> _READING PASSAGE_:
————

Fintech Investment Jumps in Saudi Arabia

Saudi Arabia saw a significant jump in venture capital investments in the financial technology sector, hitting 16 deals in the first eight months of 2021 totaling $157.2 million. This compares with 2020, when seven venture capital deals were signed worth $7.8 million as pandemic restrictions curtailed activity. Pre-seed funding is the earliest stage of investment, often from founders, family, and close supporters. This is followed by more formal seed and series stages, where equity in the business is traded. This spread of investment demonstrates that backing is available to support fintech companies at key stages of their development. The payments sector remains the most attractive fintech area in the Kingdom, so far accounting for around 93% of total venture capital investments. Highlights include series A investments in mobile payments platform Hala $6.5 million and buy-now-pay-later business Tamara $110 million. While restaurant point-of-sale provider Foodics attracted $20 million of series B funding. Despite growing levels of fintech investment in the Kingdom, the median deal size in Saudi Arabia is $2.7 million compared to a global median deal size of $7.3 million.

Launch of Open Banking in Saudi Arabia in 2022, which allows firms to share consumer current account data once permission has been given, is also expected to speed up the pace of fintech development. The move by the Kingdom’s central bank, SAMA, to Open Banking is set to support the further development of the sector, in line with Saudi Vision 2030 and the Financial Sector Development Program, launched in 2017. The plan includes developing the digital economy and allowing financial intermediaries to support private sector growth by opening the financial services industry to new players. It also encourages the building of an advanced capital market in the Kingdom.

————

> _DATASET EXTRACT_:
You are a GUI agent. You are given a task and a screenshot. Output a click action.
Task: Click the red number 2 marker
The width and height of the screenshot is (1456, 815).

————

> _YOUR TASKS_:
1. Answer these questions using the article on Saudi fintech investment:
(a) How many venture capital deals were signed in 2020, and what were they worth?
(b) Roughly what share of total venture capital investments does the payments sector account for?
(c) In what year was the Financial Sector Development Program launched?
2. Translate this sentence from the article on Saudi fintech investment into Spanish: "Pre-seed funding is the earliest stage of investment, often from founders, family, and close supporters."

> _ANSWERS_:
1.
(a) Seven deals, worth $7.8 million.
(b) Around 93%.
(c) 2017.

2. La financiación presemilla es la etapa más temprana de la inversión y suele provenir de fundadores, familiares y colaboradores cercanos.